→ **Supplied material**:
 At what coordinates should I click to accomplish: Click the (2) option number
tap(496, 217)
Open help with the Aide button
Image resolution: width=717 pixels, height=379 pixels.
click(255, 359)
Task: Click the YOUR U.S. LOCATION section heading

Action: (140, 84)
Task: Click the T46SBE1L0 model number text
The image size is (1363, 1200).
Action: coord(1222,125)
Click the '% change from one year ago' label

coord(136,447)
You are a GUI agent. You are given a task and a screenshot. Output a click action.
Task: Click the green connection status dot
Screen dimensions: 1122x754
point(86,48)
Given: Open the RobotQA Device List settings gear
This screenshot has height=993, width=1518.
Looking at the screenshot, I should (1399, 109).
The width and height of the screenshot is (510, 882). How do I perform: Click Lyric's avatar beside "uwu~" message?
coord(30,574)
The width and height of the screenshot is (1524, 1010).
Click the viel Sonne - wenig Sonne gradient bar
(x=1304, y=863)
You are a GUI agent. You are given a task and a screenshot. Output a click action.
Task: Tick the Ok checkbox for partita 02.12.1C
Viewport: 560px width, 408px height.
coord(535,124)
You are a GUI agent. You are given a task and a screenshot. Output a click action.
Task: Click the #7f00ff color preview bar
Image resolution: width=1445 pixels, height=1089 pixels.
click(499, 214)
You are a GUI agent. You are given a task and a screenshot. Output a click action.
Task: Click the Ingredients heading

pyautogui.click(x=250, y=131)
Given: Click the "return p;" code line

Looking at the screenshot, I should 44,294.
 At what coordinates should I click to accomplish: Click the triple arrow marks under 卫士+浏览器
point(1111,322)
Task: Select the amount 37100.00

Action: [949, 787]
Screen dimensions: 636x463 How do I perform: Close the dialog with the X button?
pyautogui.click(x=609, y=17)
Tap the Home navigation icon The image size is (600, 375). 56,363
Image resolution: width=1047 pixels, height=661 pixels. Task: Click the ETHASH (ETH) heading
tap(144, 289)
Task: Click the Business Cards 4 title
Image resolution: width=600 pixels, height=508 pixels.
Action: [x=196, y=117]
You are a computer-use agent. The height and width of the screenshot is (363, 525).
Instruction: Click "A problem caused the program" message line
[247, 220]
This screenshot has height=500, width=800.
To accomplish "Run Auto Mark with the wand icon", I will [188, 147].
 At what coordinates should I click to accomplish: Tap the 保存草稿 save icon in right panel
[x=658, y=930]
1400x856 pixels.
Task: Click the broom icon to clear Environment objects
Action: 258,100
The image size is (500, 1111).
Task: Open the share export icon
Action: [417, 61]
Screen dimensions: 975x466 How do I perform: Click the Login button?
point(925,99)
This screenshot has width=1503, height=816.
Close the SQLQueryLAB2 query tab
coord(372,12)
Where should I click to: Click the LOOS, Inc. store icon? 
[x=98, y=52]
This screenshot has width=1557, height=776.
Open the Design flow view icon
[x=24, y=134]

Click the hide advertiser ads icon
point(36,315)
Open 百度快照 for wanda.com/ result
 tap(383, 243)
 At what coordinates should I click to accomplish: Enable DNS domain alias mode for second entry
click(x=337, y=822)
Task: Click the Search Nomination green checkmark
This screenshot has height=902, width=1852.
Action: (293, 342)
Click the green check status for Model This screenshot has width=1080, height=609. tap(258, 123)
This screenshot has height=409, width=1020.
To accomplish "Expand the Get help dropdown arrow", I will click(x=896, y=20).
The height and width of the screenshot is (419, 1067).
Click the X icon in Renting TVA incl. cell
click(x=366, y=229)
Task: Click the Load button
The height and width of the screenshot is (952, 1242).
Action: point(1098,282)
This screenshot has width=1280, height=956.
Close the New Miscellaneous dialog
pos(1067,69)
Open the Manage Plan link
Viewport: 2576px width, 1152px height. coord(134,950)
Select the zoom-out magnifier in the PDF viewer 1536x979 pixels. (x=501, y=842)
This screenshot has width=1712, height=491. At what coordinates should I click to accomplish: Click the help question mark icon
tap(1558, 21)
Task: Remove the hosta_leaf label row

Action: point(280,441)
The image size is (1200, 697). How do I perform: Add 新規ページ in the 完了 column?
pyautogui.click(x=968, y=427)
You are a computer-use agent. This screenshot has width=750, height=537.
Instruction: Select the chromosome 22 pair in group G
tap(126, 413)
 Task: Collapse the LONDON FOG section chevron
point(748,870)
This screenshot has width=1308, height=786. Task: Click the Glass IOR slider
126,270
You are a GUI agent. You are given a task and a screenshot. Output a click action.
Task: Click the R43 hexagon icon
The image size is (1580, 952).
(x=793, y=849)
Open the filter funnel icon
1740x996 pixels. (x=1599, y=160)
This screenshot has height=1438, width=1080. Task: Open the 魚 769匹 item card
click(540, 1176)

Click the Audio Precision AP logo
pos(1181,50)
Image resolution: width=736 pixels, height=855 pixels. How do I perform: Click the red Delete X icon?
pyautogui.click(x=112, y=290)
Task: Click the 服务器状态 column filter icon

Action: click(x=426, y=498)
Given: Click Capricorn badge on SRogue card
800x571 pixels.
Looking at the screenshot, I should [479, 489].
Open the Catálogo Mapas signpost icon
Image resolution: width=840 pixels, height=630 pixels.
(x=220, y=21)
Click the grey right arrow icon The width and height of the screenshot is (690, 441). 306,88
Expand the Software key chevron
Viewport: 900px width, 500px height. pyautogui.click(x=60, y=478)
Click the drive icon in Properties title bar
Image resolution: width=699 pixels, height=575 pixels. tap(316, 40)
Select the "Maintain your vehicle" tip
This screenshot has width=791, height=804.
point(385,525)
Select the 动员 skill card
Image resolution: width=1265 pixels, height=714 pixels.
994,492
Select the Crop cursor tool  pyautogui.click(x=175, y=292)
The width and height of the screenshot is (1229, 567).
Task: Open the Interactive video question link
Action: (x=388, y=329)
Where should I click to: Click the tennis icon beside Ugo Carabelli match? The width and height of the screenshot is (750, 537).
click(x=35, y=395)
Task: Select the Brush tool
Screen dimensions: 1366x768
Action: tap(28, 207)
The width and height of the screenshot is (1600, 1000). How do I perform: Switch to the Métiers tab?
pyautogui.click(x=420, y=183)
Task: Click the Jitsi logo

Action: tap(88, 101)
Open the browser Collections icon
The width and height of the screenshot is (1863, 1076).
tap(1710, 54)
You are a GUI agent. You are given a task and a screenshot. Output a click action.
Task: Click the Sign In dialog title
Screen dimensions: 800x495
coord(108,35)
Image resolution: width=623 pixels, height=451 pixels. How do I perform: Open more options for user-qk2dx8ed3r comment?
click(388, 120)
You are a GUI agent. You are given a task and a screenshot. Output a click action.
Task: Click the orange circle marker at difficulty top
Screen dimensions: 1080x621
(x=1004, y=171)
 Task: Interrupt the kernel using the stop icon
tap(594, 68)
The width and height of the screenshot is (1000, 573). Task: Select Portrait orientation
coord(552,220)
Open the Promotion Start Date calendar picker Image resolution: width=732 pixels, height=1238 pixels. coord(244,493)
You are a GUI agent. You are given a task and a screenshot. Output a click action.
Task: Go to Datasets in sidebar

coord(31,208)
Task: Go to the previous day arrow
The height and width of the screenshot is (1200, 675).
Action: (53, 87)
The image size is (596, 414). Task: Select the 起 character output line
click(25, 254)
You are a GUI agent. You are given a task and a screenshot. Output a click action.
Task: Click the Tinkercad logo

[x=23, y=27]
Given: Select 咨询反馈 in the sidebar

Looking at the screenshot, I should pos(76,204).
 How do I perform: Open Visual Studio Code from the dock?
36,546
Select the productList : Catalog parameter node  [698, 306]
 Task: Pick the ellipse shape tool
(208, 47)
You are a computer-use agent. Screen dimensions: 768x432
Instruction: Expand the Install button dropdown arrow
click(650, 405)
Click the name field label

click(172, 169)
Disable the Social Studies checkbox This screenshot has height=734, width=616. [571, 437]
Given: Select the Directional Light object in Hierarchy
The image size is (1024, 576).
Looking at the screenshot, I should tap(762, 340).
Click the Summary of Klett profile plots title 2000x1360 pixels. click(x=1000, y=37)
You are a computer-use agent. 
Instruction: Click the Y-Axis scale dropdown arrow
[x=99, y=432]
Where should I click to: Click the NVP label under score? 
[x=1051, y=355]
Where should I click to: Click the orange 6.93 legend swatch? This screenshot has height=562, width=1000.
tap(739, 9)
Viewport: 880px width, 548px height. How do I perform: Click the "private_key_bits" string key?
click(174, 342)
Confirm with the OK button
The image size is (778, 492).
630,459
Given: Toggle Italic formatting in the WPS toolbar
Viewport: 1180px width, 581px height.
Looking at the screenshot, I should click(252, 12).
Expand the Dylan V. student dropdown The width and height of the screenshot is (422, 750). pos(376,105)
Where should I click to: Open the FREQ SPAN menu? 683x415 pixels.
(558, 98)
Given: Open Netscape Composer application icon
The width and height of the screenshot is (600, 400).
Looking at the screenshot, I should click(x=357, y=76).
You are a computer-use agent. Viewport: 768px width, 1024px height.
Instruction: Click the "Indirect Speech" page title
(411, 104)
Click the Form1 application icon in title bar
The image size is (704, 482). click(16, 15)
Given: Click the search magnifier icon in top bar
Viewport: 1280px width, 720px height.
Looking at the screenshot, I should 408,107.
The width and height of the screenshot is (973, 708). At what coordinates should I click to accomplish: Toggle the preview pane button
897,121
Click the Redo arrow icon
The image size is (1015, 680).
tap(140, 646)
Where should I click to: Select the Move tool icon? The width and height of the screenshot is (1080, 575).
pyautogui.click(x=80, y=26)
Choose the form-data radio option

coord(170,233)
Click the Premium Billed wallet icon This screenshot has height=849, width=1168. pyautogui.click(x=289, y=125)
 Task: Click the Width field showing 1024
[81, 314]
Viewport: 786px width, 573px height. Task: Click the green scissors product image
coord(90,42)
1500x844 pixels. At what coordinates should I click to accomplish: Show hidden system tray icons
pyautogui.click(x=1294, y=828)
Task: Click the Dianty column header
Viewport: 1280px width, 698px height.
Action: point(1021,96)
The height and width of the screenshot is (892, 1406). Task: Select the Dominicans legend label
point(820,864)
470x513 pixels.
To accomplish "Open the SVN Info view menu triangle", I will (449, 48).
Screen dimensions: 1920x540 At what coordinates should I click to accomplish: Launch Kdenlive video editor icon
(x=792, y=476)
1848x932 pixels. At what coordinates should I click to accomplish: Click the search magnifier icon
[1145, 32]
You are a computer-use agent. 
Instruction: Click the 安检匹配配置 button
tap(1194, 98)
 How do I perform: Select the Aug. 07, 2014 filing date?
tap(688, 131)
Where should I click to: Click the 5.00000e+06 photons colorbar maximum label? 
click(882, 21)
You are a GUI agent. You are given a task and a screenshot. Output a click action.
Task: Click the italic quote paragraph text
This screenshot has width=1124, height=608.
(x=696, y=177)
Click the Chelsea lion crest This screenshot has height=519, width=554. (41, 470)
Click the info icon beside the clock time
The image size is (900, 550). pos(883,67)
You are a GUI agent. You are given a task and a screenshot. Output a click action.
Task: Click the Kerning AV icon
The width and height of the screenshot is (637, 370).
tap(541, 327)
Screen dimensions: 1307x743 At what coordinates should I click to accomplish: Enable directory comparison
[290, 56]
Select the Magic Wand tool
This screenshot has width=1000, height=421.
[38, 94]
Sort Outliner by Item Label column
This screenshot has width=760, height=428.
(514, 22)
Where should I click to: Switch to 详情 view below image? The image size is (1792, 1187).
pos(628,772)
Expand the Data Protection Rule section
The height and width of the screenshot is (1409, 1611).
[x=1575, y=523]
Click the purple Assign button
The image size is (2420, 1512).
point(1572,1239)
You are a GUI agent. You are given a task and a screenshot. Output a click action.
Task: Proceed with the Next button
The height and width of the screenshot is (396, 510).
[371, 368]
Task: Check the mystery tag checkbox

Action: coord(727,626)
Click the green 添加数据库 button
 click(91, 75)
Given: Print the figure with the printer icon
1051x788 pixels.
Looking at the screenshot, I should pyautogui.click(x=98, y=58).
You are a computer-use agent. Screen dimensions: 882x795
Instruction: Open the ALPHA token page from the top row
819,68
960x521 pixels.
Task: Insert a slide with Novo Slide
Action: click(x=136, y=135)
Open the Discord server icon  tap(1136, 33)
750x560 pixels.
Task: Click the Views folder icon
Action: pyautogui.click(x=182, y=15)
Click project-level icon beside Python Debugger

→ **Task**:
Nothing but the lines from the beginning of the records through the line with "The width and height of the screenshot is (1524, 1010)." should appear, each printed exactly.

→ **Answer for this exercise**:
 At what coordinates should I click to accomplish: Click the (2) option number
tap(496, 217)
Open help with the Aide button
Image resolution: width=717 pixels, height=379 pixels.
click(255, 359)
Task: Click the YOUR U.S. LOCATION section heading

Action: (140, 84)
Task: Click the T46SBE1L0 model number text
The image size is (1363, 1200).
Action: coord(1222,125)
Click the '% change from one year ago' label

coord(136,447)
You are a GUI agent. You are given a task and a screenshot. Output a click action.
Task: Click the green connection status dot
Screen dimensions: 1122x754
point(86,48)
Given: Open the RobotQA Device List settings gear
This screenshot has height=993, width=1518.
Looking at the screenshot, I should (1399, 109).
The width and height of the screenshot is (510, 882). How do I perform: Click Lyric's avatar beside "uwu~" message?
coord(30,574)
The width and height of the screenshot is (1524, 1010).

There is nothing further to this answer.